Many people underestimate the contribution disease makes to the economy. In Britain…. [i]llness contributes about 10 per cent of the UK’s economy: the government does not do enough to promote disease.

Such reasoning is identical to that of studies sitting on my desk that purport to measure the economic contribution of sport, tourism and the arts. These studies point to the number of jobs created, and the ancillary activities needed to make the activities possible. They add up the incomes that result….to persuade us….that they contribute to something called “the economy”.

The analogy illustrates the obvious fallacy. What the exercises measure is not the benefits of the activities they applaud, but their cost; and the value of an activity is not what it costs, but the amount by which its benefit exceeds its costs. The economic contribution of sport is in the pleasure participants and spectators derive, and the resulting gains in health and longevity…..Similarly, the economic value of the arts is in the commercial and cultural value of the performance, not the costs of cleaning the theatre… Good economics here, as so often, is a matter of giving precision to our common sense. Bad economics here, as so often, involves inventing bogus numbers to answer badly formulated questions.

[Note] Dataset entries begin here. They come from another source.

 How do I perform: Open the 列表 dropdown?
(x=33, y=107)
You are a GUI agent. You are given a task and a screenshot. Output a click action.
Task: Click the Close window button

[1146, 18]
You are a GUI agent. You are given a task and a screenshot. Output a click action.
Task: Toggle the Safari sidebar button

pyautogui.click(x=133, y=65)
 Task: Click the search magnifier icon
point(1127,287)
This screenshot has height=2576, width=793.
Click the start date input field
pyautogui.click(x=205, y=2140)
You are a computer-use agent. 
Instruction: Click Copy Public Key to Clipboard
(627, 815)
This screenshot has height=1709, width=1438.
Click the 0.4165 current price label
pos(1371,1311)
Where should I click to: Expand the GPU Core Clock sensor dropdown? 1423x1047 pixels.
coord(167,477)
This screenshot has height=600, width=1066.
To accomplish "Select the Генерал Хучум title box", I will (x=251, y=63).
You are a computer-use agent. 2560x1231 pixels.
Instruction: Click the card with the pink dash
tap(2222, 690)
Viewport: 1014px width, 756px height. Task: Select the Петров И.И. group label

But good economics is often harder to do than bad economics. It is difficult to measure the value of a Shakespeare play…..The relevant economic questions are whether the cultural and commercial value of the performance offsets these costs and whether these benefits can be translated into a combination of box office receipts, sponsorship and public subsidy. The appropriate economic criterion, everywhere and always, is the value of the output.

But bad economics has been allowed to drive out good. I am sympathetic to the well-intentioned people who commission studies of economic benefit, though not to those who take money for carrying them out. They are responding to a climate in which philistine businessmen assert that the private sector company that manufactures pills is a wealth creator, but the public sector doctor who prescribes them is not. Extolling the virtues of manufacturing, they value the popcorn sold in the interval, but not the performance of the play, arguing that the vendor of consumer goods creates resources, which the subsidised theatre uses up. People who work in the theatre, hospitals or education are often forced to listen to this nonsense. It should be no surprise that so many of them despise business and the values such business espouses. If these values were truly the values of business they would be right to despise them….

We need to put out of our minds this widely held notion that there is such a thing as “the economy”, a monster outside the door that needs to be fed and propitiated and whose values conflict with things – such as sports, tourism and the arts – that make our lives agreeable and worthwhile. Activities that are good in themselves are good for the economy, and activities that are bad in themselves are bad for the economy. The only intelligible meaning of “benefit to the economy” is the contribution – direct or indirect – the activity makes to the welfare of ordinary citizens.

Yves here. If you don’t like the arts example, consider childrearing. If you were to adopt a purely GDP perspective, unpaid child care (mothers staying at home to raise their kids) has no value (save maybe in a discounted NPV of child’s future earnings, but discounting cash flows that don’t begin for 20 more years produces a surprisingly low number).